◆ What you will do
Pick up the forum thread on calling a function nested inside another JavaScript function and continue it from its final line.
═════ Supplied text ═════
I think this answer is the one that really answers the question. Thanks! – Antony Harder Feb 12 '14 at 15:32
For some reason, I had not seen this answer at that time. I've updated it as the accepted answer, since it's clearly the best way to go. – Eduard Luca Jan 30 '17 at 09:33
@yuno Please refrain from "code golfing" on others' answers. – Heretic Monkey Jun 14 '17 at 22:13
2

i am not able to get why are we calling `initValidation();`. Can someone please help me ? – Harkirat Saluja Feb 28 '18 at 08:22
@HarkiratSaluja - Try removing `initValidation()`, you will get an error. Reason is first you need to initialize `initValidation.validate()` by calling `initValidation()`. – lmao Apr 07 '19 at 19:13
A tricky problem is relative to this. Can we modify the code so that instead of calling the default nested `validate` we call an external a modified `validate` function that will also be callable from inside the original function `initValidation` ie something like classes that extends the parent and modify its method (polymorphism). Take in mind that we can not change the original function ie `initValidation` – Maverick Nov 08 '22 at 07:32

score 22 · Answer 2 · answered Jan 11 '12 at 12:25

Hope that you are looking for something like this

function initValidation()
{
    // irrelevant code here
    this.validate = function(_block){
        // code here
    }
}

var fCall = new initValidation()
═════ Data section ═════
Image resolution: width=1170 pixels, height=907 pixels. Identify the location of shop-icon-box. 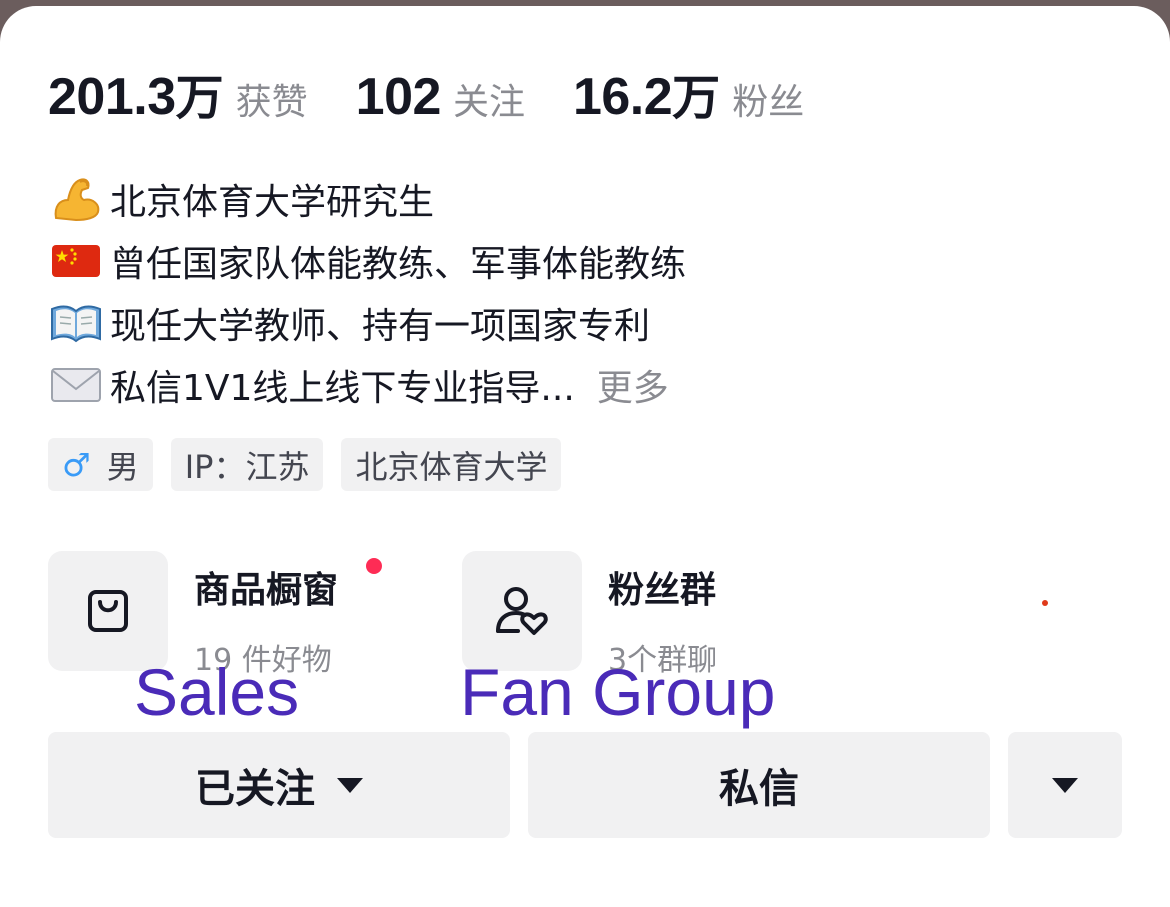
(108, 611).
═════
◆ Answer to this task
fCall.validate(param);

This will work.

Hope this addresses your problem.

Olical · Answer 3 · 2012-01-11T10:53:02.100

7

You can call validate from within initValidation. Like this.

function initValidation()
{
    // irrelevant code here
    function validate(_block){
        // code here
    }

    return validate(someVar);
}

validate is not visible to anything outside of initValidation because of its scope.

Edit: Here's my suggestion of a solution.

(function() {
    function validate(_block){
        // code here
    }

    function initValidation()
    {
        // irrelevant code here

        return validate(someVar);
    }

    function otherFunctions() {
        // ...
    }

    // initValidation = function
}());

// initValidation = undefined

All of your functions will be hidden to anything outside the function wrapper but can all see each other.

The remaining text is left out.